Salin persis bagian teks tentang kewajiban bersabar di bawah ini, dari "Rabu, 08 Mei" sampai "berharga dalam hidupnya.".

Kutipan Teks -
★ ★ ★ ★
Rabu, 08 Mei 2019

KEWAJIBAN BERSABAR



بسم الله الر حمان الر حيم


Sifat sabar termasuk anugerah terbesar dari Allah ‘Azza wa Jalla kepada seseorang.  Barangsiapa yang berhasil meraihnya, berarti dia telah mendapatkan sesuatu yang amat besar dan berharga dalam hidupnya.

Telah bersabda Rasulullah Shallallahu ‘Alaihi wa Sallam (artinya),
“Dan tidak ada sebuah anugerah yang lebih baik, dan lebih besar bagi seseorang daripada kesabaran”  (Shahih Al-Bukhari, Bab Ash-Shabru’an Maharimillah)
Betapa mulianya orang-orang yang mampu bersabar, lihatlah tatkala Allah Subhanahu wa Ta’ala berseru kepada mereka,
وبشر الصبر ين
“Wabasysyiri ash-shaabiriina”
★ ★ ★ ★
Bahan -
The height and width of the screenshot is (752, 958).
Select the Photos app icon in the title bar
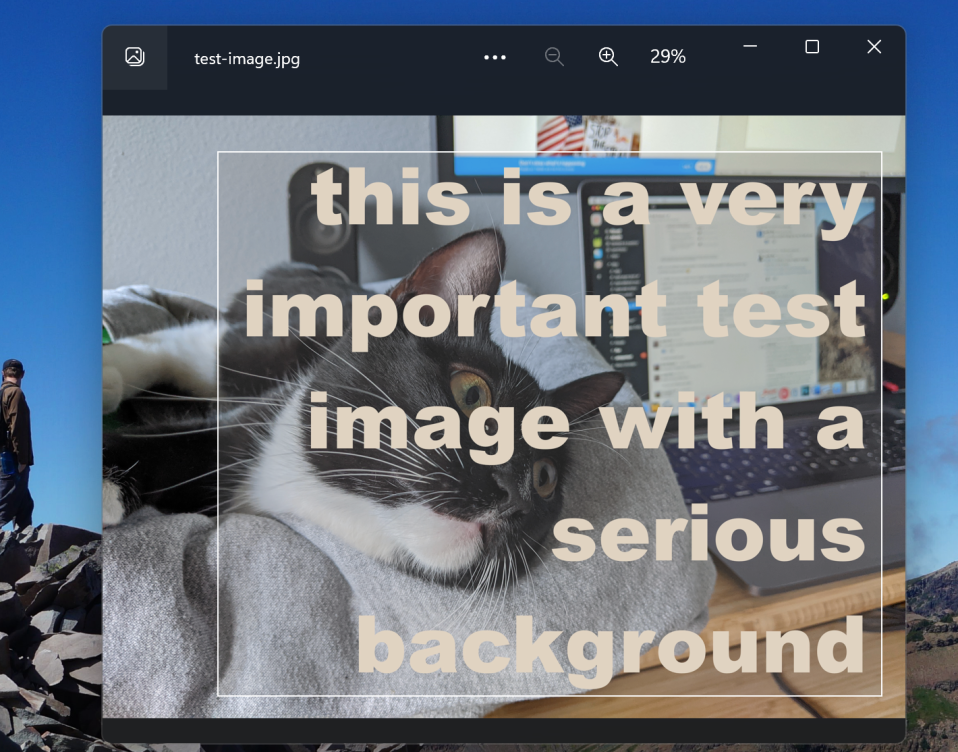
★ ★ ★ ★
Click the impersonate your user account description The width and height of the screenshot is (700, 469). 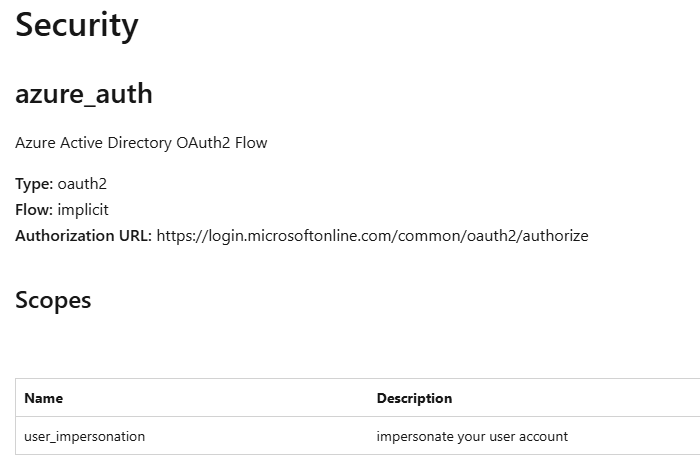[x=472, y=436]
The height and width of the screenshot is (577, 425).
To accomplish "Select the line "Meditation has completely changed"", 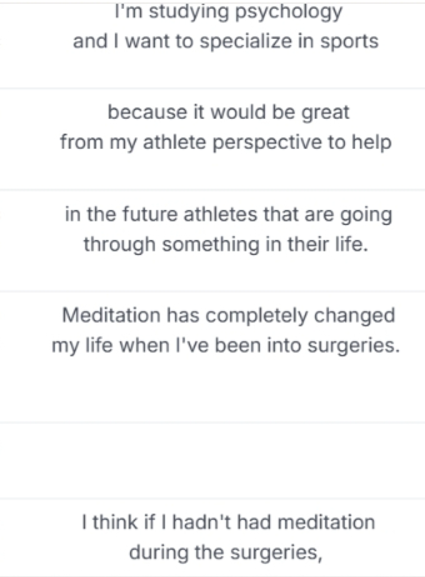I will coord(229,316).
★ ★ ★ ★
Jawaban -
Rabu, 08 Mei 2019

KEWAJIBAN BERSABAR



بسم الله الر حمان الر حيم


Sifat sabar termasuk anugerah terbesar dari Allah ‘Azza wa Jalla kepada seseorang.  Barangsiapa yang berhasil meraihnya, berarti dia telah mendapatkan sesuatu yang amat besar dan berharga dalam hidupnya.